• **About this exercise**
One part of the entries below is wanted: the lines from the one containing "Februar 2012 (51, 1522)" through the one containing "In eigener Sache (82, 871)". Write those out exactly and nothing else.
─── Excerpted records
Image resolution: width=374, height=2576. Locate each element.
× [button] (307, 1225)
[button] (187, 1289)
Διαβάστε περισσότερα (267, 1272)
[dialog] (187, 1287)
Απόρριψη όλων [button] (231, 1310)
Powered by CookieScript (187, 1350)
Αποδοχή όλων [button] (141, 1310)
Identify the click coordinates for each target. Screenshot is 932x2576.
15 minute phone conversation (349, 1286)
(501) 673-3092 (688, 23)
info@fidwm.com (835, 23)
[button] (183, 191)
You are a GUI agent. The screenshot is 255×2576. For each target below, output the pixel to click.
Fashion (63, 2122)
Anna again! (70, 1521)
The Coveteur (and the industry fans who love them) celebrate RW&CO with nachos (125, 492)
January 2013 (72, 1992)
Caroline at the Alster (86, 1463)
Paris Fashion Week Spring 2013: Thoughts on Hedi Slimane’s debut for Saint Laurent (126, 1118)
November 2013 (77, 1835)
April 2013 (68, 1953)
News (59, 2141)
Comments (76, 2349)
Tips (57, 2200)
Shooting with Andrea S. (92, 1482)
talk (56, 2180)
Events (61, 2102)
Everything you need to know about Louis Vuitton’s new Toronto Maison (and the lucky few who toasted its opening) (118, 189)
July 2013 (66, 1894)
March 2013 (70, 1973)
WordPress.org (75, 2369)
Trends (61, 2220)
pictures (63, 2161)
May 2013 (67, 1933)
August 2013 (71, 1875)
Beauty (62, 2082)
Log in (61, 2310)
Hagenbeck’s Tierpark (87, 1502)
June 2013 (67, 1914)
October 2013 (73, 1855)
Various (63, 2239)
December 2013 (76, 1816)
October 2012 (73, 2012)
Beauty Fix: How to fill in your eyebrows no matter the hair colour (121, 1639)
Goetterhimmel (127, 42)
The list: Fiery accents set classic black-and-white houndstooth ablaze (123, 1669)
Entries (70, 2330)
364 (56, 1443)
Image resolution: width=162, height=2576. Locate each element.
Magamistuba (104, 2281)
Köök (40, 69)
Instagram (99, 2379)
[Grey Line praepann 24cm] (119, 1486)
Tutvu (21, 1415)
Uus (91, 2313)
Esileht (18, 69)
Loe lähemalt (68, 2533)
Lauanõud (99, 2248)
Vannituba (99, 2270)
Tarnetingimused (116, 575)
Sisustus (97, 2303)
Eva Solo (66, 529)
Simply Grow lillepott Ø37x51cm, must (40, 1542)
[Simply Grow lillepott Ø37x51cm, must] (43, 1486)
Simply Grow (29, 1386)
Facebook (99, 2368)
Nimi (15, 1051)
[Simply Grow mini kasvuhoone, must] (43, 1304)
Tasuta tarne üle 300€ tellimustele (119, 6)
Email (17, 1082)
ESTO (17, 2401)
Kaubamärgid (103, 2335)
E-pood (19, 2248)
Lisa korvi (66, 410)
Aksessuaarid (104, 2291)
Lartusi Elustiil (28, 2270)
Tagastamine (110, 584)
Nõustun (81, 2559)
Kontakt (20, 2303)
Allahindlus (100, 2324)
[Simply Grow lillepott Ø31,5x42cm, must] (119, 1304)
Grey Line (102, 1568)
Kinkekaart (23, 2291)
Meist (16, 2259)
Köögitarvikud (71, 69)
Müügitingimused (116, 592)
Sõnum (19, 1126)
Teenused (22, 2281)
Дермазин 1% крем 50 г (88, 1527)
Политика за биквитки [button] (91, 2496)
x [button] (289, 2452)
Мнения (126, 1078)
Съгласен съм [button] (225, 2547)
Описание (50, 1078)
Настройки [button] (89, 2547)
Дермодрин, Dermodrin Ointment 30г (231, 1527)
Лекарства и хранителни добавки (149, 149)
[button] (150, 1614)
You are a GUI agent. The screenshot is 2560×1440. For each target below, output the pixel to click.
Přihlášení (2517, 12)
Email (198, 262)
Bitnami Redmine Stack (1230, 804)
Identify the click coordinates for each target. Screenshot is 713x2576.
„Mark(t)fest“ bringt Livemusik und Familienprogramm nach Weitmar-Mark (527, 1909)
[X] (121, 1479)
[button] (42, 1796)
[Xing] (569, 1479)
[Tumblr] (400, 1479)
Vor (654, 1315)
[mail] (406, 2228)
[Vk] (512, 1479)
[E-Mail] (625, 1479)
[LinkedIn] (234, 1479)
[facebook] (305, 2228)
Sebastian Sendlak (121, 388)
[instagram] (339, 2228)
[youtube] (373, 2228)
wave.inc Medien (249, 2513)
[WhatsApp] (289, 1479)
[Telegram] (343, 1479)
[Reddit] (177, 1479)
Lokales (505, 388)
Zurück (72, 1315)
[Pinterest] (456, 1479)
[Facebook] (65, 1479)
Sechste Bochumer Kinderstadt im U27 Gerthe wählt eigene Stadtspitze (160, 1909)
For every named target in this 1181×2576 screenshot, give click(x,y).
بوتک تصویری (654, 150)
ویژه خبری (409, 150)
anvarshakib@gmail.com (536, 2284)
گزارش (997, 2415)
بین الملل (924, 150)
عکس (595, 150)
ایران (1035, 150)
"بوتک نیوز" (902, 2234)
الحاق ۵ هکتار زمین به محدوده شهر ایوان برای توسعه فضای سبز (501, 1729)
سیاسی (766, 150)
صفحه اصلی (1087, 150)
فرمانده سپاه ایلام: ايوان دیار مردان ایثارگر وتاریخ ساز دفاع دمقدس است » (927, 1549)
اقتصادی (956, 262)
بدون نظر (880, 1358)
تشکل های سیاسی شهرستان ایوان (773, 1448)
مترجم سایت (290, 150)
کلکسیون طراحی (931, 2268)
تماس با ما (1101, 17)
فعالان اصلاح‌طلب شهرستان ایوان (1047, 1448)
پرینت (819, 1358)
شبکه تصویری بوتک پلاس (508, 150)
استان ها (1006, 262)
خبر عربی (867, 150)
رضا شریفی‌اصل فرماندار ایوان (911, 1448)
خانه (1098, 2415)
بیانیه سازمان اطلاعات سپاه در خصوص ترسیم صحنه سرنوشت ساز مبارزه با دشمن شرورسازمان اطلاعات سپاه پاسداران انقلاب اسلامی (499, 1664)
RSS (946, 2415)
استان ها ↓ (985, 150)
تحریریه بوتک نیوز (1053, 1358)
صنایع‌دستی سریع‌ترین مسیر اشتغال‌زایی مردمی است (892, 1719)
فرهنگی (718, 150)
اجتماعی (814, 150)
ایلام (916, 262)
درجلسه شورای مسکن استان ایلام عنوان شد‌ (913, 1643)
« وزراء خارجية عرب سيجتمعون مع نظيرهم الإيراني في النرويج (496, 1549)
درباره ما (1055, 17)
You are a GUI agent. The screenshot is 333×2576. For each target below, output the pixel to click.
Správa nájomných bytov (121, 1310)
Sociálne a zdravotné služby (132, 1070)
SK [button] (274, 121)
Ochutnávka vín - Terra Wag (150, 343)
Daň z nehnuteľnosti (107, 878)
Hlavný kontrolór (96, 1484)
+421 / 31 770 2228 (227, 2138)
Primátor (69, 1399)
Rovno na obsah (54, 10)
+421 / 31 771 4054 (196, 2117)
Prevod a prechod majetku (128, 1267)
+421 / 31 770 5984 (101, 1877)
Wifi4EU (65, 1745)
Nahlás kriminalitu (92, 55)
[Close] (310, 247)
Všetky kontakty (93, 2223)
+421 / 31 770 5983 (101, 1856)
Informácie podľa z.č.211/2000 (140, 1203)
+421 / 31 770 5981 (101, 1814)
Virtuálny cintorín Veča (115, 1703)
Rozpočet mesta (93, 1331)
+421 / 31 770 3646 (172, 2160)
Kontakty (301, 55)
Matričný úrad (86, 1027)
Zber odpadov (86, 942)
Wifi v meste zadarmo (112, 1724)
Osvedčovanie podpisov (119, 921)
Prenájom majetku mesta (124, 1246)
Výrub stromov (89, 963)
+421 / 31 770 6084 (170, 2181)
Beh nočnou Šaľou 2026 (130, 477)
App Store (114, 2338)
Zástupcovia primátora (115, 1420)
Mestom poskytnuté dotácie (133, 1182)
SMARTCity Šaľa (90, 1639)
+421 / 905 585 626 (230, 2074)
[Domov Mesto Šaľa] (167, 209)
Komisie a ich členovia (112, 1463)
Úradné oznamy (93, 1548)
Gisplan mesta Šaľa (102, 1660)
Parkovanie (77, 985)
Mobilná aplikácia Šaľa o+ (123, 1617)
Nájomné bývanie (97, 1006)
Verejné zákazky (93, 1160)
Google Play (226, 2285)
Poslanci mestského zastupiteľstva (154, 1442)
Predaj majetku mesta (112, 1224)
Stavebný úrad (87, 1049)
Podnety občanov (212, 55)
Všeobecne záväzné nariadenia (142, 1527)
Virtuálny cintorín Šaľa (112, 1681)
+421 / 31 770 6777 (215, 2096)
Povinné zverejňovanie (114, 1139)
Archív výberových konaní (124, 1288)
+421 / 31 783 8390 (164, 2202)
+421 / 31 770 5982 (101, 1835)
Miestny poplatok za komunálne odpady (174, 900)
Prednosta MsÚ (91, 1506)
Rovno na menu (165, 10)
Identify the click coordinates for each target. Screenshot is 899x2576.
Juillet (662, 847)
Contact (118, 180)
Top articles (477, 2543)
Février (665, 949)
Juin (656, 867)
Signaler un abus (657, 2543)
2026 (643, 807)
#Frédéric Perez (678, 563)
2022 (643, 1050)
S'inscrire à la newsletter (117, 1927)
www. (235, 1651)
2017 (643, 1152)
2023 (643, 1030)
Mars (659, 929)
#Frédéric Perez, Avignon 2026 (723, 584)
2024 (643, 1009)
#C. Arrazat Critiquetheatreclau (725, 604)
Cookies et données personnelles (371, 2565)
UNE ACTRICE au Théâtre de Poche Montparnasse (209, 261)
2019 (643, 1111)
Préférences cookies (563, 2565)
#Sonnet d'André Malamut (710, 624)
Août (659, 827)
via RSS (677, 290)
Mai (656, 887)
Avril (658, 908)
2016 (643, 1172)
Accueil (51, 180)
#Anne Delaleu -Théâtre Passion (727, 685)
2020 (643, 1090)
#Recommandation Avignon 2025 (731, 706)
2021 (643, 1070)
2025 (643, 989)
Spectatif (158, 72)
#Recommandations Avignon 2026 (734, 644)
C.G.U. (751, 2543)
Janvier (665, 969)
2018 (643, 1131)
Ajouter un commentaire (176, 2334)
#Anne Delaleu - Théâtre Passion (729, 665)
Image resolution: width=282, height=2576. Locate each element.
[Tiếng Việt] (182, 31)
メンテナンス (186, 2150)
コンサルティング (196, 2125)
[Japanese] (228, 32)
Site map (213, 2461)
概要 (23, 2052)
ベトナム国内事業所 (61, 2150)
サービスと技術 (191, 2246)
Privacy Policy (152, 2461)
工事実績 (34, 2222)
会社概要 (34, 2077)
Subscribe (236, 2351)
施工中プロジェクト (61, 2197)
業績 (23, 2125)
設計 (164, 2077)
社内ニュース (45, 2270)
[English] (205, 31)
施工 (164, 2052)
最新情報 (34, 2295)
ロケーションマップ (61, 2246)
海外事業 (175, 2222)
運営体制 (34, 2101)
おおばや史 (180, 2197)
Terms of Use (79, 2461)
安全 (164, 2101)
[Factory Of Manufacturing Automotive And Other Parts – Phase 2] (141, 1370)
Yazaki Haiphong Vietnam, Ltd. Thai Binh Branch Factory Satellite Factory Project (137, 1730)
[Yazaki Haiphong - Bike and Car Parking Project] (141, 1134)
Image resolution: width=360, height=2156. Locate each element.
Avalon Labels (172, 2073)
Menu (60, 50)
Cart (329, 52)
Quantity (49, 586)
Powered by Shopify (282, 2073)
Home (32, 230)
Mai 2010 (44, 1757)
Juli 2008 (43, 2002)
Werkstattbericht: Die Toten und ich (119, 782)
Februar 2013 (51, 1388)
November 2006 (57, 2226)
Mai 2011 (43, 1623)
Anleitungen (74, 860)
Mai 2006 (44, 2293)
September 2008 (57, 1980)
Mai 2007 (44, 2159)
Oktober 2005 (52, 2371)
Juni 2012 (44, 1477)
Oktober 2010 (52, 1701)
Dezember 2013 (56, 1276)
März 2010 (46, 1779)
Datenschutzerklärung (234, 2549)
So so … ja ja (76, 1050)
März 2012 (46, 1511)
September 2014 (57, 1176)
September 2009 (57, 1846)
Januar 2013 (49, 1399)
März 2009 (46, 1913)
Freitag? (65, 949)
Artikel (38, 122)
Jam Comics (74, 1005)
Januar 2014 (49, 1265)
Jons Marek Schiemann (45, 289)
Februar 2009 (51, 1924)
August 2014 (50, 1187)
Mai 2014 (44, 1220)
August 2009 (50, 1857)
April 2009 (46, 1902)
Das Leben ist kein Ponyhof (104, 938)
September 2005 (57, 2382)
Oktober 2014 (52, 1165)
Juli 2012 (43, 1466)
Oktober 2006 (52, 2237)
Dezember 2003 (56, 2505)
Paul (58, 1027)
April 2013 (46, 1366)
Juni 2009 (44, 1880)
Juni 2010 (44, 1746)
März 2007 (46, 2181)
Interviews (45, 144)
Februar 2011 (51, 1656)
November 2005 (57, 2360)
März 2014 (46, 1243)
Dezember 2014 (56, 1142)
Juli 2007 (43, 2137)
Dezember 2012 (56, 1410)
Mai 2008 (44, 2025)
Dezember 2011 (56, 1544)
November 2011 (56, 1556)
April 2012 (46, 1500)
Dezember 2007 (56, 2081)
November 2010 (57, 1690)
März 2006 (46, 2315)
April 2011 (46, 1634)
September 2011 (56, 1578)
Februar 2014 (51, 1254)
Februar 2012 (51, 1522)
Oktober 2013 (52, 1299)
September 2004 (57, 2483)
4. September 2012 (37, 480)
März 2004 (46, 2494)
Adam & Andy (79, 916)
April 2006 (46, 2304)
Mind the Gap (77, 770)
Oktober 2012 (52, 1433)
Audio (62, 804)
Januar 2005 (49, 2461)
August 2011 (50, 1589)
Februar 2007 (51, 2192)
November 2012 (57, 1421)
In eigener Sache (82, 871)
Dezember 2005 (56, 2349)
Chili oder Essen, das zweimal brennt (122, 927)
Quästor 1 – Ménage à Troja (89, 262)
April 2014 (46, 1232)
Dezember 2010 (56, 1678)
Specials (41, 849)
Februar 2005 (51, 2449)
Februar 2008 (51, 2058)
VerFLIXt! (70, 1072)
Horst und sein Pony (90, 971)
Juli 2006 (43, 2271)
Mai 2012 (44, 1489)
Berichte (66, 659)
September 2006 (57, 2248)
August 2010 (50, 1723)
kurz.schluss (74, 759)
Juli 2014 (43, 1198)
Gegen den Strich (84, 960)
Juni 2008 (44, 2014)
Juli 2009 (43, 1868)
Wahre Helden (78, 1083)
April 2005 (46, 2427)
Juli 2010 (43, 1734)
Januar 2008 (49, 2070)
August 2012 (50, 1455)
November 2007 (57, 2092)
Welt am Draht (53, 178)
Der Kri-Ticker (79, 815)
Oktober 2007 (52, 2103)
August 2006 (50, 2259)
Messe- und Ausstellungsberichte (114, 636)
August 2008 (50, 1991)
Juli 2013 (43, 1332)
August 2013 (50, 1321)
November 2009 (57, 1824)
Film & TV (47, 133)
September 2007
──────
• **Exercise answer**
Februar 2012 (51, 1522)
Oktober 2013 (52, 1299)
September 2004 (57, 2483)
4. September 2012 (37, 480)
März 2004 (46, 2494)
Adam & Andy (79, 916)
April 2006 (46, 2304)
Mind the Gap (77, 770)
Oktober 2012 (52, 1433)
Audio (62, 804)
Januar 2005 (49, 2461)
August 2011 (50, 1589)
Februar 2007 (51, 2192)
November 2012 (57, 1421)
In eigener Sache (82, 871)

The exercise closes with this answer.